Japan hanged one death row inmate Thursday in the third round of executions since the launch last December of Prime Minister Shinzo Abe's government, the Justice Ministry said.
Tokuhisa Kumagai, 73, had been sentenced to death for shooting and killing 77-year-old Chinese restaurant owner Fumio Shimizu with a handgun and stealing a bag containing 430,000 yen in cash in Yokohama in May 2004.
Kumagai also shot and seriously injured a subway station worker in a failed robbery attempt at Tokyo's Shibuya station two months later.
"What he did was brutal," Justice Minister Sadakazu Tanigaki said at a press conference after the execution. "He deprived the victim of his precious life for selfish reasons."

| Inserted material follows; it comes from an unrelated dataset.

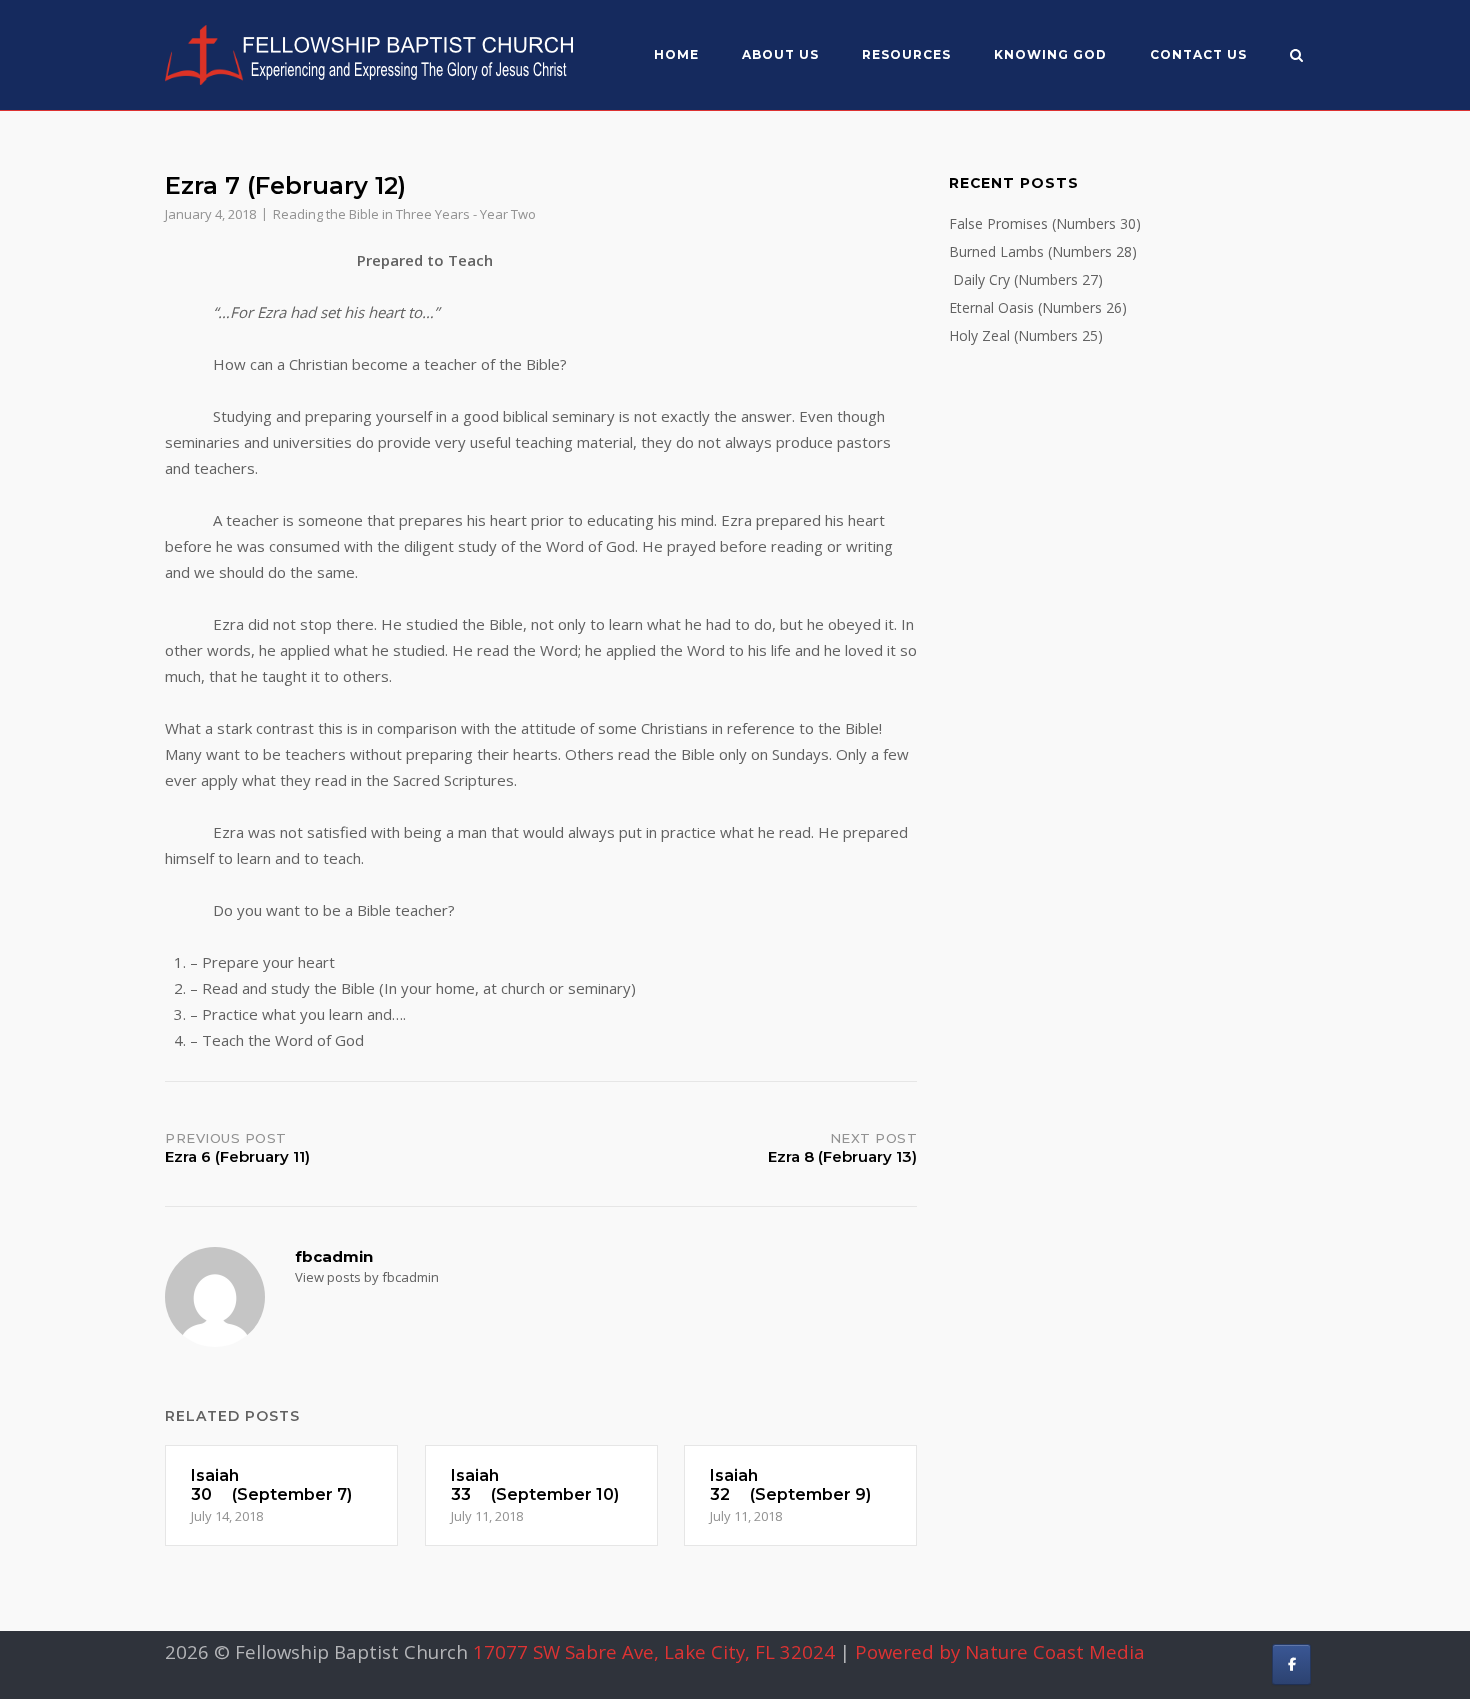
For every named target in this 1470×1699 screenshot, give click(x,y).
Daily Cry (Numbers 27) (1026, 279)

The latest execution followed a round in April when two men who conspired to shoot two rival gang leaders were hanged and another round in February when three men, including Kaoru Kobayashi, were hanged. Kobayashi kidnapped and killed a 7-year-old elementary school girl in the western Japan prefecture of Nara.
Last year, seven people were executed under the former administration of the Democratic Party of Japan.
Japan had 137 inmates with finalized death sentences at the end of last year, the largest number since 1949, when the government began compiling statistics of this kind, according to the Justice Ministry.
In April, Tanigaki said many citizens believe capital punishment is needed in Japan, although Japan is one of only a few developed countries still to have the death penalty. Inmates are not notified of their execution date beforehand.
"The Abe administration has taken the lives of six people since its launch, and Japan is bucking the world trend to abolish capital punishment," Amnesty International Japan said Thursday in a statement.
The human rights group added that the government has not given any reasons why it chose Kumagai and has not explained how it sets each execution date.